Fantastic garage - although I prefer the natural brick colour to white walls.

Love the floor colour though. Have you perhaps thought about lighting the garage up with a few halogen lamps mounted on the ceiling/walls? It's something I am seriously thinking about when I revamp my garage this summer.

It would be great from a detailing sense (no more setting up halogens) and then I can use a Sun Gun or something like that for closer inspection. One of my pet hates is using a halogen as a portable light (I really need a portable light of sorts).


----------



## Mr Face (Jan 22, 2009)

*Garage revamp*



hotwaxxx said:


> Fantastic garage - although I prefer the natural brick colour to white walls.
> 
> Love the floor colour though. Have you perhaps thought about lighting the garage up with a few halogen lamps mounted on the ceiling/walls? It's something I am seriously thinking about when I revamp my garage this summer.
> 
> It would be great from a detailing sense (no more setting up halogens) and then I can use a Sun Gun or something like that for closer inspection. One of my pet hates is using a halogen as a portable light (I really need a portable light of sorts).


Thanks Hotwaxxx for the positive comments and constructive thoughts. Yes, it is something that we will be doing. We are only ever going to be keen enthusiasts at best, as we will only be doing our own cars and occasionally good friends. Even though I wouldn't write off any of our DW friends using it if they ever needed too:thumb:.

The garage roof space is going to be boarded and an extra set of halogens pointing fore and aft from the new roof will be fitted when we do that a little later on this year.

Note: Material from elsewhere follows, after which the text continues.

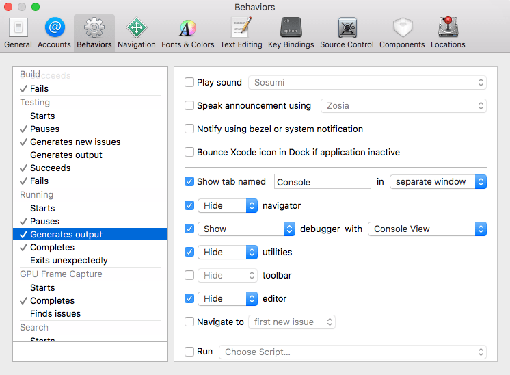Open the Hide navigator dropdown
Image resolution: width=510 pixels, height=375 pixels.
click(227, 205)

Would also love to get my hands on some motor / detailing related banners to break up the white walls as when the neighbour popped his head around the door a few days ago his first comment was : "This is what I imagine a gynaecologist's theatre looks like" ooops:buffer::lol:

Thanks again, Mike & Jr:wave:


----------



## hotwaxxx (Jul 12, 2007)

Good stuff - I really can see the benefits of halogen lighting to normal tube lighting (especially from a detailing point of view) and this is something I am planning on doing this summer. I am probably going to fit 4 low-powered halogens in each corner of the garage and will be painting the floor again (probably grey this time) and will keep the natural bricks.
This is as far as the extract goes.